The path that lead me to the Library of Congress was long and circuitous, and it includes everything from a tiny web startup to teaching economics in Nicaragua to rediscovering a passion for developing software in Austin, Texas. Like many folks who develop software in the academic and library world I have a deep interest in the social sciences and humanities, in addition to technology.
But unlike others who began in these fields and subsequently developed technological knowledge and skills to do new and exciting things, I did the opposite. I spent years in the technology industry only to find that it had little value for me without serious contemplation of what effect it has on other peoples’ lives. Only later did I discover that software development in the library and academic environments allows one to incorporate such considerations as the practical applications for research or how different forces in society influence technological development and vice versa into the process of writing code.
But I’m jumping ahead. Let’s get the events out of the way. In 2003 I graduated from the University of Nebraska-Lincoln with a BS in computer science and started working full-time at a very small web development company. After deciding there must be more to life than making websites for a salary, I joined the Peace Corps in 2005 and worked as a high school teacher in Nicaragua for roughly 2.5 years. After a brief stint observing elections in Guatemala, I returned to the U.S. in hopes of going back to school to study the social sciences with a focus on Latin America. My dream scenario took shape when I was accepted to an MA program in the Teresa Lozano Long Institute of Latin American Studies at the University of Texas at Austin. I earned my MA in 2011 and subsequently earned an MS in Library and Information Science in 2013, also at UT.
It was while an MA student that a graduate research assistantship would change my career path for good. As a dual research assistant for the Latin American Network Information Center and the Texas Advanced Computing Center I had the incredible opportunity to conduct research on a large web archive in a high-performance computing environment. In the process I learned about things such as the Hadoop architecture and natural language processing and Bayesian classifiers and distributed computing and…

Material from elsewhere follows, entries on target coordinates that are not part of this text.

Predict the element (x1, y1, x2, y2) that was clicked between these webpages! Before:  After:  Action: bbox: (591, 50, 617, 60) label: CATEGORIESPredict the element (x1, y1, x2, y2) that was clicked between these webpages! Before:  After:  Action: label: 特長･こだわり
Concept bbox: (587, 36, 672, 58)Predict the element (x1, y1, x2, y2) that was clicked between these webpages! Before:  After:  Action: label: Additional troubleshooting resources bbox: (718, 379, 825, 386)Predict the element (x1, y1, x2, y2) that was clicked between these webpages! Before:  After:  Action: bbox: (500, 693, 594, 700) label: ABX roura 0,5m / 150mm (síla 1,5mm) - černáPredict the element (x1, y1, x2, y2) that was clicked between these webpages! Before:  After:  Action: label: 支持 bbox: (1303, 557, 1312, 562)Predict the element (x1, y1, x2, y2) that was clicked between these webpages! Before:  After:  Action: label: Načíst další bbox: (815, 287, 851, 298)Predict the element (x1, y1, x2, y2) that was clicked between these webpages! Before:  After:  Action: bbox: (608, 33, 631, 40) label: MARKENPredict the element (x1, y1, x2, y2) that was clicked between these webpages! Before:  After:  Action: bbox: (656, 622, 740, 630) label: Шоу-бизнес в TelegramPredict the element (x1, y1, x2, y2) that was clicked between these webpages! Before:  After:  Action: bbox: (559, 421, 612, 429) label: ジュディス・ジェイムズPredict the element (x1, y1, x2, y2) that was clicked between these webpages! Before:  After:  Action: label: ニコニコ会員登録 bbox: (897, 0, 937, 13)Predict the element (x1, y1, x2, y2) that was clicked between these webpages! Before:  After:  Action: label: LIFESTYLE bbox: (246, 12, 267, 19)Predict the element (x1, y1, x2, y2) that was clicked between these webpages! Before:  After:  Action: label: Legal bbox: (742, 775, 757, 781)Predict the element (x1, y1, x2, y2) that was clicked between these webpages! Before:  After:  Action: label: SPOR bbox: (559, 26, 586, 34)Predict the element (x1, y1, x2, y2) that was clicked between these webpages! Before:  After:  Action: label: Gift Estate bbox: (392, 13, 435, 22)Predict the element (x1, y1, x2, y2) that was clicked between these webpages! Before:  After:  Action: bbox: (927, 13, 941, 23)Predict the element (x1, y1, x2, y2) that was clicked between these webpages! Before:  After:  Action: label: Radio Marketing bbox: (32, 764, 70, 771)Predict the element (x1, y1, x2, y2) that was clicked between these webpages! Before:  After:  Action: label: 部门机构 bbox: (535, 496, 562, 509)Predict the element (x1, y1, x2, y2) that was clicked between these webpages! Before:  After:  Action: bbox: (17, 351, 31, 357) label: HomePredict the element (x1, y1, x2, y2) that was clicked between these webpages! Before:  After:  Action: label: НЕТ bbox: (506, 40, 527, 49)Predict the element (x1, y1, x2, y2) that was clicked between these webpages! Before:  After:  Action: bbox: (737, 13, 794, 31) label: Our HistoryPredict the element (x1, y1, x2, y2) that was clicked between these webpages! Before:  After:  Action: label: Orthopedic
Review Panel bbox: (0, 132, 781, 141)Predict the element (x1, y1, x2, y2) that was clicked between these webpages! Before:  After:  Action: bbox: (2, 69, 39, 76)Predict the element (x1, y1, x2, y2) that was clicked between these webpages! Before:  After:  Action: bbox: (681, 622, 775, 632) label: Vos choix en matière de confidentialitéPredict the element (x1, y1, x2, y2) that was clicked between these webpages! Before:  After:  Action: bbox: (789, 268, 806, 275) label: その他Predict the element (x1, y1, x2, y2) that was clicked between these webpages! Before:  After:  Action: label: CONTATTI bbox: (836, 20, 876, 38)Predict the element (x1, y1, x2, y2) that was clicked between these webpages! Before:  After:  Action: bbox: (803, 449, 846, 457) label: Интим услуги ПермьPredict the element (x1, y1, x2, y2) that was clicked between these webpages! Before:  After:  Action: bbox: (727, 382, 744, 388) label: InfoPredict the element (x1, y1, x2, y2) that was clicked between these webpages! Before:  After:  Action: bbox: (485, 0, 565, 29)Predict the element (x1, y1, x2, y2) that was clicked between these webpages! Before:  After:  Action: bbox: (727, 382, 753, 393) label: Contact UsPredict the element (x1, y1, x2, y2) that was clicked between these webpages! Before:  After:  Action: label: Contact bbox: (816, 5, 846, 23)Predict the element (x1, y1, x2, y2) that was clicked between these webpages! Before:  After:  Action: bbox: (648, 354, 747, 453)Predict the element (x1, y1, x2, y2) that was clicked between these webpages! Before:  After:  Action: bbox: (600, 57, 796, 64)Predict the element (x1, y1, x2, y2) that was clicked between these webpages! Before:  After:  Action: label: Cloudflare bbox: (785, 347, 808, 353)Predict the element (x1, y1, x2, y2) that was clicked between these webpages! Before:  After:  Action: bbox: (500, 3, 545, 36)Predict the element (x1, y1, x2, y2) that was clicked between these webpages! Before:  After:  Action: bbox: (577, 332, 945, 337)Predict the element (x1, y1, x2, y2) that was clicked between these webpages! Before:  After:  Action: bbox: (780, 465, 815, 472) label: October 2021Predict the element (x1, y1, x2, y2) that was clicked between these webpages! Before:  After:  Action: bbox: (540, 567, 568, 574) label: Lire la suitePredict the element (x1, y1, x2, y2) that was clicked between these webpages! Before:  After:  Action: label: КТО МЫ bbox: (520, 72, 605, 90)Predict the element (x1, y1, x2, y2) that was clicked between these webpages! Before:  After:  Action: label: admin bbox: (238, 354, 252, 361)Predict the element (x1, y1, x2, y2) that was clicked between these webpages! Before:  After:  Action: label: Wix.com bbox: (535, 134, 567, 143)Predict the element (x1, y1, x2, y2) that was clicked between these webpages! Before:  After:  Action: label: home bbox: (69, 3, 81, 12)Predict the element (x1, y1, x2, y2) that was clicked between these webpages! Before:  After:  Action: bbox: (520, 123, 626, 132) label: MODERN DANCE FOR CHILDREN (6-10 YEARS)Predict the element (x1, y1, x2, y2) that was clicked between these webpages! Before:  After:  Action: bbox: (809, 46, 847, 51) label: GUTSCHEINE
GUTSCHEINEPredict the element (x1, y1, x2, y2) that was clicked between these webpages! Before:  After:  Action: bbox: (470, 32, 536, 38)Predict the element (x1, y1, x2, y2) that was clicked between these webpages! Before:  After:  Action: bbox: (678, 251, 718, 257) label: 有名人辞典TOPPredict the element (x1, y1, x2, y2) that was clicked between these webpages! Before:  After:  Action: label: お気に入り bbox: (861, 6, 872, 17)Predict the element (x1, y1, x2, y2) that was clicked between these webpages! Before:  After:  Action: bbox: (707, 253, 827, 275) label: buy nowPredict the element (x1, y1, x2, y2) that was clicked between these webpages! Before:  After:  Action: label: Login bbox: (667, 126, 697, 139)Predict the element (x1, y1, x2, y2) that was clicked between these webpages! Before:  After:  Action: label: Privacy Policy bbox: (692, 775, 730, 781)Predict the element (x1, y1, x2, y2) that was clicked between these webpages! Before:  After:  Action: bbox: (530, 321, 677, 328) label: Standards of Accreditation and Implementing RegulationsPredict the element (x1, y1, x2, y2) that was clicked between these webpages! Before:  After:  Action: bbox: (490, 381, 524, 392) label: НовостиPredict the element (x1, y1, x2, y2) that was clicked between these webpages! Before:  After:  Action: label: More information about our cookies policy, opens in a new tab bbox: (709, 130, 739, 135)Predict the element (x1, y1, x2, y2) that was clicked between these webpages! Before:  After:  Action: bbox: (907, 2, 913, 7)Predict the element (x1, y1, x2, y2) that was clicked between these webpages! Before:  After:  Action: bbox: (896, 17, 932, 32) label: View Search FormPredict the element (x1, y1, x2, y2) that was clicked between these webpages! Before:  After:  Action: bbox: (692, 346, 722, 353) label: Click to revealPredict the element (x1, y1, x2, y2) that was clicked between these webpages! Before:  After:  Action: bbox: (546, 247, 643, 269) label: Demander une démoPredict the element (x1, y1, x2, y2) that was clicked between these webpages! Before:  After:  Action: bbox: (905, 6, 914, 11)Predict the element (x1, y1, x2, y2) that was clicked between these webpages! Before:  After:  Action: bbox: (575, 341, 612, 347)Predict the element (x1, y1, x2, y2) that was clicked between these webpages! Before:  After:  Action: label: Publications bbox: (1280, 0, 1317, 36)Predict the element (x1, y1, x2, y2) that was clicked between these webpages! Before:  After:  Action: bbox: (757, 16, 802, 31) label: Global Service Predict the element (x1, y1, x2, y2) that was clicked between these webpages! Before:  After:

But the real value, as far as I was concerned, was that I could see directly how software development could be more than just putting together code to do “cool stuff.” I realized that developing software to facilitate research and discovery of massive amounts of data in an open and collaborative fashion not only increases the opportunities for alternative types of knowledge production but also influenced how it gets created in a very profound way. And being a part of this process, however small, was the ideal place for me.
Which brings us to today. I am thrilled to be starting my new role as an Information Technology Specialist with the web archiving team of the Library’s Office of Strategic Initiatives. It is an incredible opportunity to learn new skills, incorporate knowledge I’ve acquired in the past and contribute in whatever ways I can to an outstanding team that is at the forefront of Internet archiving.
As the newest member of the web archiving team, my focus will be to continue the ongoing development of Digiboard 4.0 (pdf), the next version of our web application for managing the web archiving process at the Library of Congress. Digiboard 4.0 will build on previous software that enables Library staff to create collections of web-archived content, nominate new websites and review crawls of the Internet for quality assurance, while also making the process more efficient and expanding opportunities for cataloging archived websites. Additionally, part of my time will include exploratory efforts to expand the infrastructure and capacity of the web archiving team for in-house Internet crawling.
I look forward to the challenges and opportunities that lay ahead as we contribute to the greater web archiving community through establishing best practices, improving organizational workflows for curation, quality review and presentation of web-archived content and generally expanding the boundaries of preserving the Internet for current and future generations.